──────── Records for the task ────────

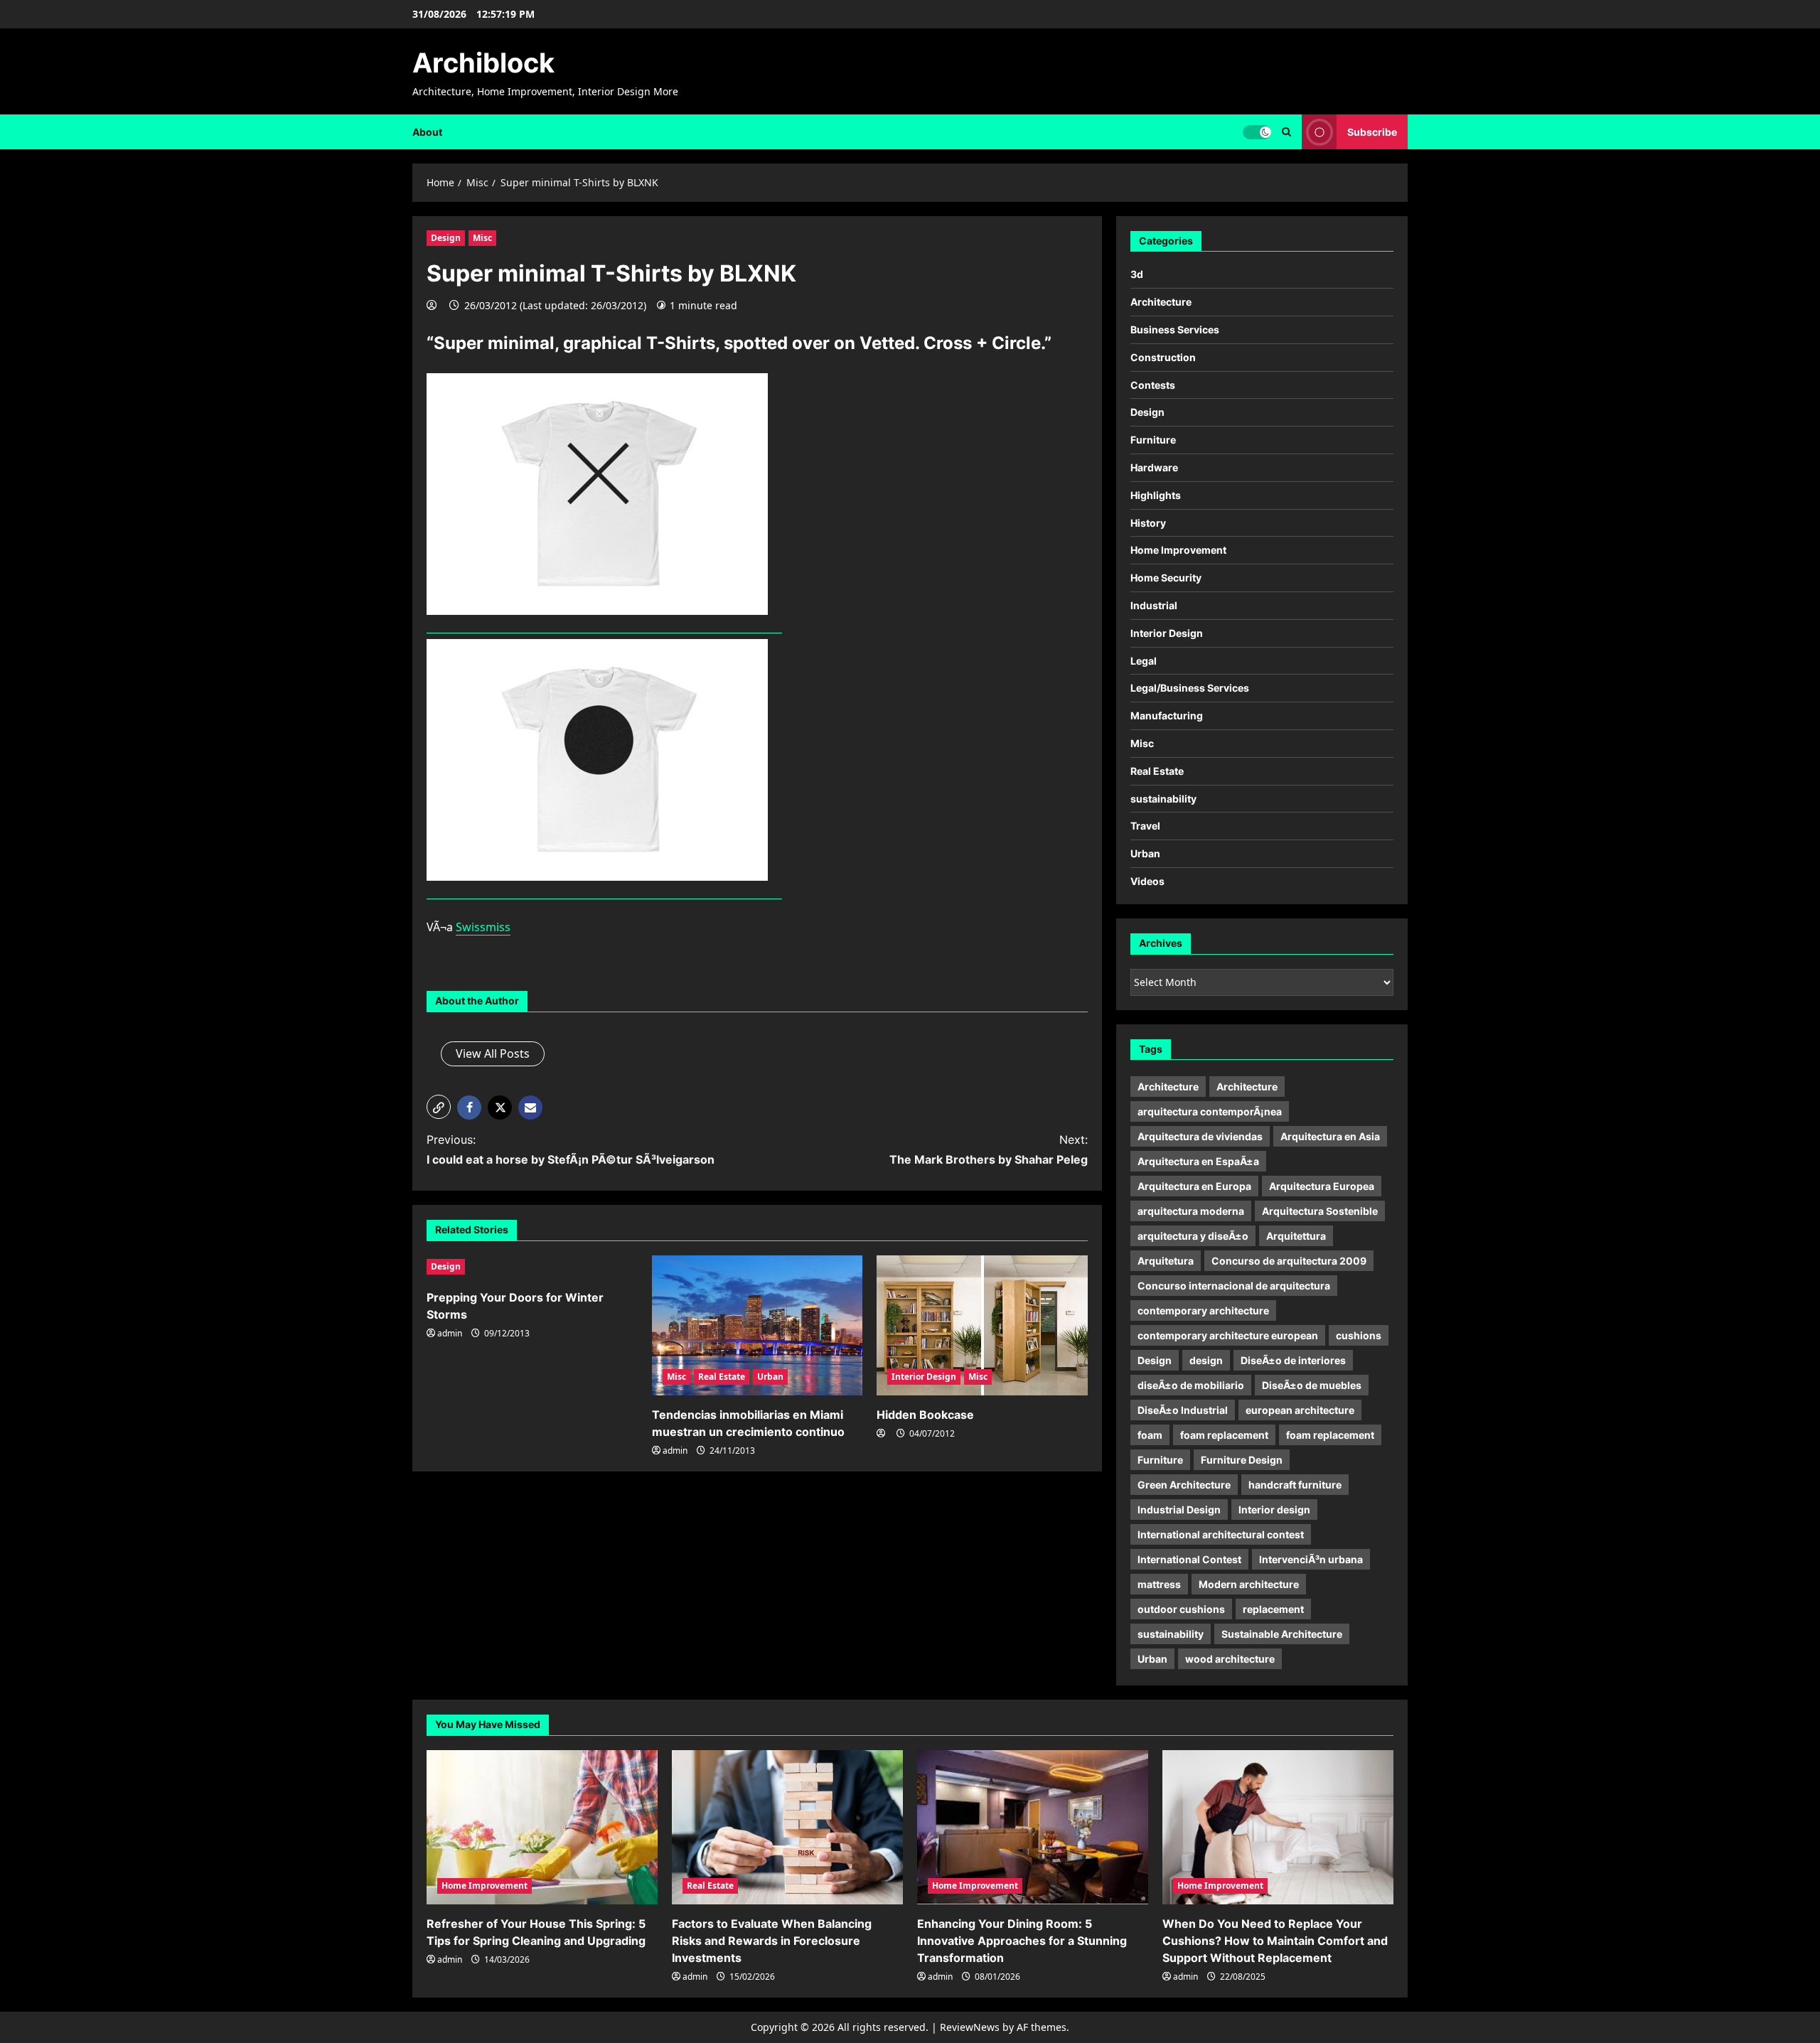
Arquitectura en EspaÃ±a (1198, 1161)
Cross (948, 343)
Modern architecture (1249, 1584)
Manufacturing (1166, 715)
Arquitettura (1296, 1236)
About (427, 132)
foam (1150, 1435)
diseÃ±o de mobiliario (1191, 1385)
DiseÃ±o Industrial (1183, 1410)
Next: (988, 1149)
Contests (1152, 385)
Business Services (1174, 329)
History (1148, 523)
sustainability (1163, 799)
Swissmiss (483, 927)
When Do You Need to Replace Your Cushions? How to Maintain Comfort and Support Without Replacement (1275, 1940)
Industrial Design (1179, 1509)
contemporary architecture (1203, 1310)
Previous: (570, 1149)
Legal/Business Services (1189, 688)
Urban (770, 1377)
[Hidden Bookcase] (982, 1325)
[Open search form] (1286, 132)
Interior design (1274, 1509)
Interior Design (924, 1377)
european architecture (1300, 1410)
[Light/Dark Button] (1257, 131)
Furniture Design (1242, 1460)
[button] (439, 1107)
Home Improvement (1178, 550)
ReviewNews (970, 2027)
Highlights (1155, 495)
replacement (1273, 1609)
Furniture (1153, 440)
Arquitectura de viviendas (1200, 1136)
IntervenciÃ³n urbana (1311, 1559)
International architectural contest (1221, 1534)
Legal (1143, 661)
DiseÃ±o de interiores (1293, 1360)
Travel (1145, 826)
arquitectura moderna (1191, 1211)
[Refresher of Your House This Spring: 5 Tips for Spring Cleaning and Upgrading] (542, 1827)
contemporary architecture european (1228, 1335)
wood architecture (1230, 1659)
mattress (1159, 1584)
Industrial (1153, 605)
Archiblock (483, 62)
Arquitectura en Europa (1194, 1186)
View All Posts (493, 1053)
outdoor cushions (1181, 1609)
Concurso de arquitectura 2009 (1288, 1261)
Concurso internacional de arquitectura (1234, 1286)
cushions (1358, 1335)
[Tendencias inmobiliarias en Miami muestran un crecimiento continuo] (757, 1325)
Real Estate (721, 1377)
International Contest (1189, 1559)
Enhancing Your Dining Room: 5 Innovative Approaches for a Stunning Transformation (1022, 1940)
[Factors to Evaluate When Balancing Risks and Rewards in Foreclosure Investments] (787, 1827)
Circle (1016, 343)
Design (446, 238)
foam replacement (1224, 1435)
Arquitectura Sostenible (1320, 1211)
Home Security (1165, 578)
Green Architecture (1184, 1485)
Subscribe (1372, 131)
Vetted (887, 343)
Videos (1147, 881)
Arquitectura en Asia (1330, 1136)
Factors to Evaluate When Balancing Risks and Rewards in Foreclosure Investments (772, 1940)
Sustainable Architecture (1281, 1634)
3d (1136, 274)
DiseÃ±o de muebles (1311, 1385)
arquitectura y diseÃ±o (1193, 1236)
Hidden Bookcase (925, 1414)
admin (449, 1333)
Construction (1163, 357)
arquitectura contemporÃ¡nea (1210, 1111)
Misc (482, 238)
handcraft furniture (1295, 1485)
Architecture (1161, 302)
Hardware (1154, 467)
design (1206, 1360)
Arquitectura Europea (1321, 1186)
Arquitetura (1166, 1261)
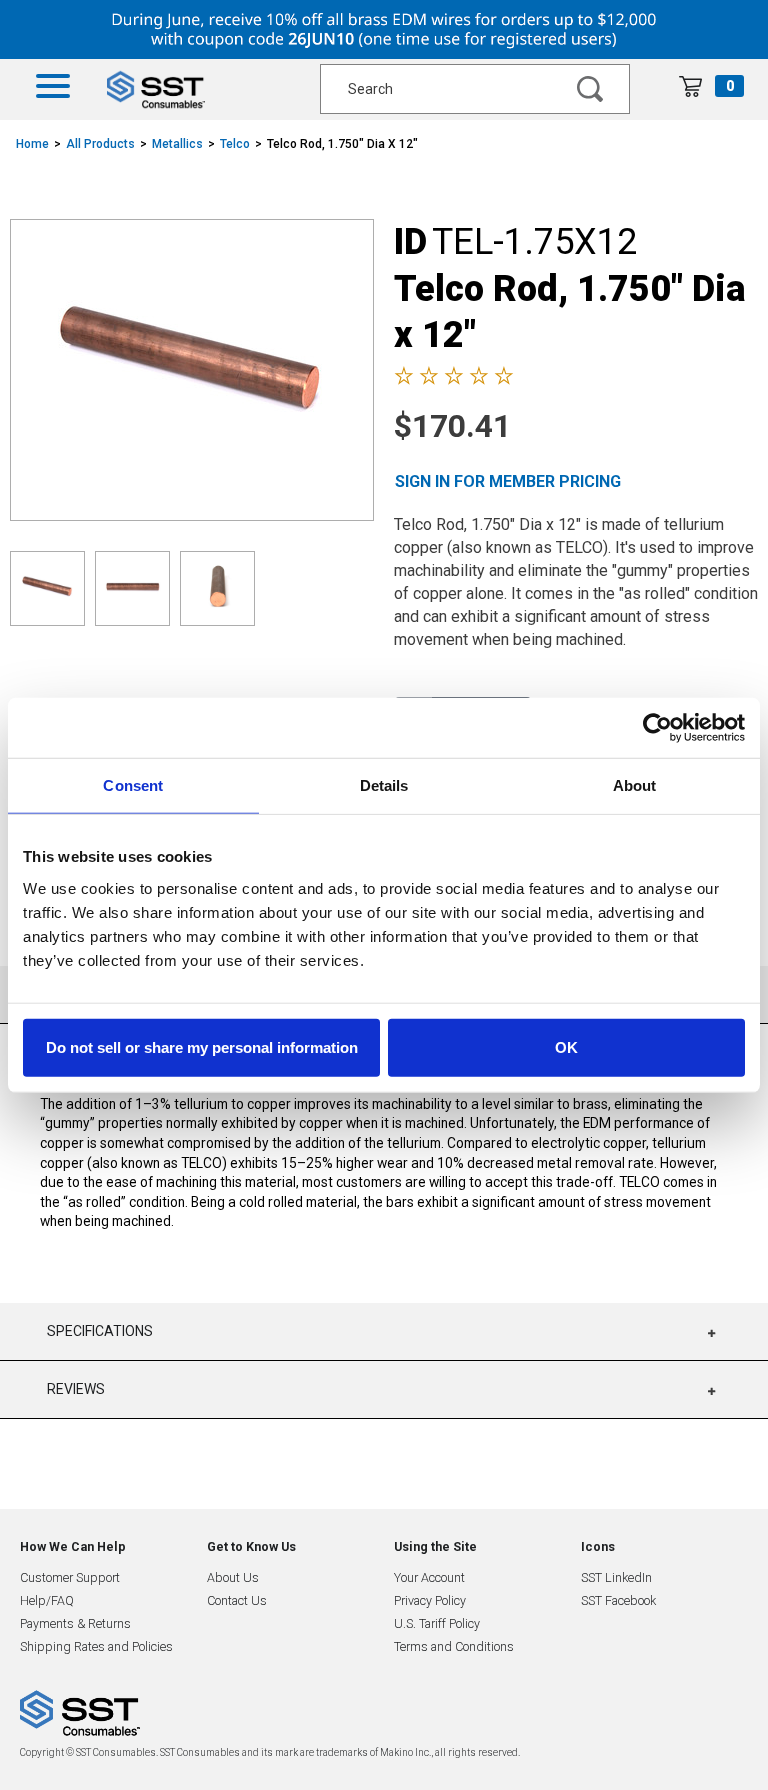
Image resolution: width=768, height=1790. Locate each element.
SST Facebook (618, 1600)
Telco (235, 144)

────────

# Work order
Leaving out the pictures, output the listing above exactly as given.

# Response
Arquitectura en EspaÃ±a (1198, 1161)
Cross (948, 343)
Modern architecture (1249, 1584)
Manufacturing (1166, 715)
Arquitettura (1296, 1236)
About (427, 132)
foam (1150, 1435)
diseÃ±o de mobiliario (1191, 1385)
DiseÃ±o Industrial (1183, 1410)
Next: (988, 1149)
Contests (1152, 385)
Business Services (1174, 329)
History (1148, 523)
sustainability (1163, 799)
Swissmiss (483, 927)
When Do You Need to Replace Your Cushions? How to Maintain Comfort and Support Without Replacement (1275, 1940)
Industrial Design (1179, 1509)
contemporary architecture (1203, 1310)
Previous: (570, 1149)
Legal/Business Services (1189, 688)
Urban (770, 1377)
[Hidden Bookcase] (982, 1325)
[Open search form] (1286, 132)
Interior design (1274, 1509)
Interior Design (924, 1377)
european architecture (1300, 1410)
[Light/Dark Button] (1257, 131)
Furniture Design (1242, 1460)
[button] (439, 1107)
Home Improvement (1178, 550)
ReviewNews (970, 2027)
Highlights (1155, 495)
replacement (1273, 1609)
Furniture (1153, 440)
Arquitectura de viviendas (1200, 1136)
IntervenciÃ³n urbana (1311, 1559)
International architectural contest (1221, 1534)
Legal (1143, 661)
DiseÃ±o de interiores (1293, 1360)
Travel (1145, 826)
arquitectura moderna (1191, 1211)
[Refresher of Your House This Spring: 5 Tips for Spring Cleaning and Upgrading] (542, 1827)
contemporary architecture european (1228, 1335)
wood architecture (1230, 1659)
mattress (1159, 1584)
Industrial (1153, 605)
Archiblock (483, 62)
Arquitectura en Europa (1194, 1186)
View All Posts (493, 1053)
outdoor cushions (1181, 1609)
Concurso de arquitectura 2009 (1288, 1261)
Concurso internacional de arquitectura (1234, 1286)
cushions (1358, 1335)
[Tendencias inmobiliarias en Miami muestran un crecimiento continuo] (757, 1325)
Real Estate (721, 1377)
International Contest (1189, 1559)
Enhancing Your Dining Room: 5 Innovative Approaches for a Stunning Transformation (1022, 1940)
[Factors to Evaluate When Balancing Risks and Rewards in Foreclosure Investments] (787, 1827)
Circle (1016, 343)
Design (446, 238)
foam replacement (1224, 1435)
Arquitectura Sostenible (1320, 1211)
Home Security (1165, 578)
Green Architecture (1184, 1485)
Subscribe (1372, 131)
Vetted (887, 343)
Videos (1147, 881)
Arquitectura en Asia (1330, 1136)
Factors to Evaluate When Balancing Risks and Rewards in Foreclosure Investments (772, 1940)
Sustainable Architecture (1281, 1634)
3d (1136, 274)
DiseÃ±o de muebles (1311, 1385)
arquitectura y diseÃ±o (1193, 1236)
Hidden Bookcase (925, 1414)
admin (449, 1333)
Construction (1163, 357)
arquitectura contemporÃ¡nea (1210, 1111)
Misc (482, 238)
handcraft furniture (1295, 1485)
Architecture (1161, 302)
Hardware (1154, 467)
design (1206, 1360)
Arquitectura Europea (1321, 1186)
Arquitetura (1166, 1261)
Image resolution: width=768, height=1790. Locate each element.
SST Facebook (618, 1600)
Telco (235, 144)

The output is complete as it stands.